Document passage:
***
[Intel-gfx] [PATCH 1/3] drm/i915/debugfs: Add perf_limit_reasons in debugfs
Dixit, Ashutosh
ashutosh.dixit at intel.com
Mon Oct 3 16:16:42 UTC 2022
On Mon, 03 Oct 2022 01:11:21 -0700, Tvrtko Ursulin wrote:
> On 03/10/2022 06:34, Dixit, Ashutosh wrote:
> > On Tue, 27 Sep 2022 07:17:23 -0700, Tvrtko Ursulin wrote:
> >
> > Hi Tvrtko,
> >
> > I am adding some people who may have more background/history into this.
> >
> >> On 10/09/2022 15:38, Ashutosh Dixit wrote:
> >>> From: Tilak Tangudu <tilak.tangudu at intel.com>
> >>>
> >>> Add perf_limit_reasons in debugfs. The upper 16 perf_limit_reasons RW "log"
> >>> bits are identical to the lower 16 RO "status" bits except that the "log"
> >>> bits remain set until cleared, thereby ensuring the throttling occurrence
> >>> is not missed. The clear fop clears the upper 16 "log" bits, the get fop
> >>> gets all 32 "log" and "status" bits.
> >>>
> >>> v2: Expand commit message and clarify "log" and "status" bits in
> >>> comment (Rodrigo)
> >>>
> >>> Cc: Rodrigo Vivi <rodrigo.vivi at intel.com>
> >>> Signed-off-by: Ashutosh Dixit <ashutosh.dixit at intel.com>
> >>> Signed-off-by: Tilak Tangudu <tilak.tangudu at intel.com>
> >>> Reviewed-by: Rodrigo Vivi <rodrigo.vivi at intel.com>
> >>> ---
> >>> drivers/gpu/drm/i915/gt/intel_gt_pm_debugfs.c | 31 +++++++++++++++++++
> >>> drivers/gpu/drm/i915/i915_reg.h | 1 +
> >>> 2 files changed, 32 insertions(+)
> >>>
> >>> diff --git a/drivers/gpu/drm/i915/gt/intel_gt_pm_debugfs.c b/drivers/gpu/drm/i915/gt/intel_gt_pm_debugfs.c
> >>> index 108b9e76c32e..a009cf69103a 100644
> >>> --- a/drivers/gpu/drm/i915/gt/intel_gt_pm_debugfs.c
> >>> +++ b/drivers/gpu/drm/i915/gt/intel_gt_pm_debugfs.c
> >>> @@ -655,6 +655,36 @@ static bool rps_eval(void *data)
> >>> DEFINE_INTEL_GT_DEBUGFS_ATTRIBUTE(rps_boost);
> >>> +static int perf_limit_reasons_get(void *data, u64 *val)
***
(Records of locating words and elements)
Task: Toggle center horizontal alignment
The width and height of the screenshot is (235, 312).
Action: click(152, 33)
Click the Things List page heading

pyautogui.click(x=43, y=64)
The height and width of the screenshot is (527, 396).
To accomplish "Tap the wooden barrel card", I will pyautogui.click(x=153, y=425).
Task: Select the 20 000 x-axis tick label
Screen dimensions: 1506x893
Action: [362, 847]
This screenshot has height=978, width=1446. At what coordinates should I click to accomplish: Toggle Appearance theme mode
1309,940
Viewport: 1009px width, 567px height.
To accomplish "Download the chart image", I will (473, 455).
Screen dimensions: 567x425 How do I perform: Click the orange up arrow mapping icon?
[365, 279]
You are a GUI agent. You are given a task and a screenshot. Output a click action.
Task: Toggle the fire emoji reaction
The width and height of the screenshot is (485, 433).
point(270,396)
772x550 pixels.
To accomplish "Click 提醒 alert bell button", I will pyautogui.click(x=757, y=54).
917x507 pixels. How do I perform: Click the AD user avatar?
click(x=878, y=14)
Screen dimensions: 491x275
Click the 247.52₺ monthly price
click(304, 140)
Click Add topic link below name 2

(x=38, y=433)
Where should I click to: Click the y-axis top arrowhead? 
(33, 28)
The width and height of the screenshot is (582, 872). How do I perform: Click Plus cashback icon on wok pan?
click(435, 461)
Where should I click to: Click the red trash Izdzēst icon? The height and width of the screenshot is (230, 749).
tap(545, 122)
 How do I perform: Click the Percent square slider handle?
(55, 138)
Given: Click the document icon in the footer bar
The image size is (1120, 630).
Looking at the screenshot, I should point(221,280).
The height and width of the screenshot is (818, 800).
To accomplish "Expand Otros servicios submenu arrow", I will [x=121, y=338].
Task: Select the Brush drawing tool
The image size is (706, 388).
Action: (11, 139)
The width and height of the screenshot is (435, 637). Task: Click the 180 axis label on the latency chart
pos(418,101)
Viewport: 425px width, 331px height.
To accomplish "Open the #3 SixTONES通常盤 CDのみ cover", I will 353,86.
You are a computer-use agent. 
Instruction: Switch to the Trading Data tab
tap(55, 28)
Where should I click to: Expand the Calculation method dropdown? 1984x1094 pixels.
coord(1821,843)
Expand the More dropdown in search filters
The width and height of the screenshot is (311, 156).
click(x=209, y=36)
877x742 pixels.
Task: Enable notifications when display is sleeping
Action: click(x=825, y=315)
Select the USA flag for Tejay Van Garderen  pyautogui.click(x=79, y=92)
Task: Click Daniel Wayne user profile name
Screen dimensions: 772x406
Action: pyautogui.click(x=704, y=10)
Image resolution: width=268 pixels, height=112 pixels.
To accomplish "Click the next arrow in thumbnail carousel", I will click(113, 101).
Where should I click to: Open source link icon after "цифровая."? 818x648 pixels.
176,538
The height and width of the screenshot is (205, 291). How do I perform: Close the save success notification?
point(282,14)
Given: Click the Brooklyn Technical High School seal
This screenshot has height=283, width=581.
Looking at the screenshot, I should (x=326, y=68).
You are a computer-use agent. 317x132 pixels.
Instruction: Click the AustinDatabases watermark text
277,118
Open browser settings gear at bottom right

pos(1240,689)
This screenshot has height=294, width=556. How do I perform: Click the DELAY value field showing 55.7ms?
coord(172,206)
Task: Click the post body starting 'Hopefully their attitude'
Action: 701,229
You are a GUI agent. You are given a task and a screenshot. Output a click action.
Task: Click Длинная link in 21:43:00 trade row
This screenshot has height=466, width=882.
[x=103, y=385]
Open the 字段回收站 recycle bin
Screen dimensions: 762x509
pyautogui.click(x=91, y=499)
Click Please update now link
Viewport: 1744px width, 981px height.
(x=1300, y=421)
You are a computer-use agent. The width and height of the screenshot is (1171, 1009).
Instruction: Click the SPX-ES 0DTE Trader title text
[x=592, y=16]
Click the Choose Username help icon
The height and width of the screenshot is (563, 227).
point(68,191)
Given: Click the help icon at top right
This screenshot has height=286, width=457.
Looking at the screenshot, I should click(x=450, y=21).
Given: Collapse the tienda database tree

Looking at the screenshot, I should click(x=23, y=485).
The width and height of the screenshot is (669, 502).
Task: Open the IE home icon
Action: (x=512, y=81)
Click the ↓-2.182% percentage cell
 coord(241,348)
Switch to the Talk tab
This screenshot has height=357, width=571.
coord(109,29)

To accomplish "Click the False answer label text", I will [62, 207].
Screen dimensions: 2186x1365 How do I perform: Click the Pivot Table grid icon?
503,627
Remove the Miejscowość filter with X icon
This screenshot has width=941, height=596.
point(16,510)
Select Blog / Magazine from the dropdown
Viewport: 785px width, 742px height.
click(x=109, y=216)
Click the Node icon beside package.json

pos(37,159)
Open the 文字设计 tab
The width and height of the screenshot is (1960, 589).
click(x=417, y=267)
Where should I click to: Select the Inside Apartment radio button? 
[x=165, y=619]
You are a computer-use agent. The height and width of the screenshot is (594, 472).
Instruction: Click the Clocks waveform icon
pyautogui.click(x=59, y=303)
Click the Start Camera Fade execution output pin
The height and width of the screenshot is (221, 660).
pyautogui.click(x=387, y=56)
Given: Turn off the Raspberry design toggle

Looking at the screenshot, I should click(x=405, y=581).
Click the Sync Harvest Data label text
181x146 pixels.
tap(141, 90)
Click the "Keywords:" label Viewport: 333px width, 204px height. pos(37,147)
***
What you need to do:
• A. Condense the paragraph of the perf_limit_reasons patch email that begins "Add perf_limit_reasons in debugfs." into a short list that keeps its main facts.
• B. Write the next part of the perf_limit_reasons patch email, starting after its final line.

Answers in order:
• A.
- The patch adds perf_limit_reasons to debugfs.
- The upper 16 RW "log" bits match the lower 16 RO "status" bits.
- Unlike the "status" bits, the "log" bits stay set until cleared, so no throttling occurrence is missed.
- The clear fop clears the upper 16 "log" bits.
- The get fop returns all 32 "log" and "status" bits.

• B.
> >>> +{
> >>> + struct intel_gt *gt = data;
> >>> + intel_wakeref_t wakeref;
> >>> +
> >>> + with_intel_runtime_pm(gt->uncore->rpm, wakeref)
> >>> + *val = intel_uncore_read(gt->uncore, GT0_PERF_LIMIT_REASONS);
> >>
> >> I have a bunch of questions, given failure to apply this to
> >> drm-intel-next-fixes brought my attention to it.
> >>
> >> Why is GT0_PERF_LIMIT_REASONS_MASK not applied here?
> >
> > To expose all 32 "log" and "status" bits, since no log bits and only a few
> > status bits are available in sysfs.
> >
> >> Who resets the low bits and when in normal operation? (I mean not via this
> >> debugfs clear.)
> >
> > HW would reset the low status bits after the condition causing the
> > throttling goes away. That condition would persist in the the upper log
> > bits till cleared via debugfs.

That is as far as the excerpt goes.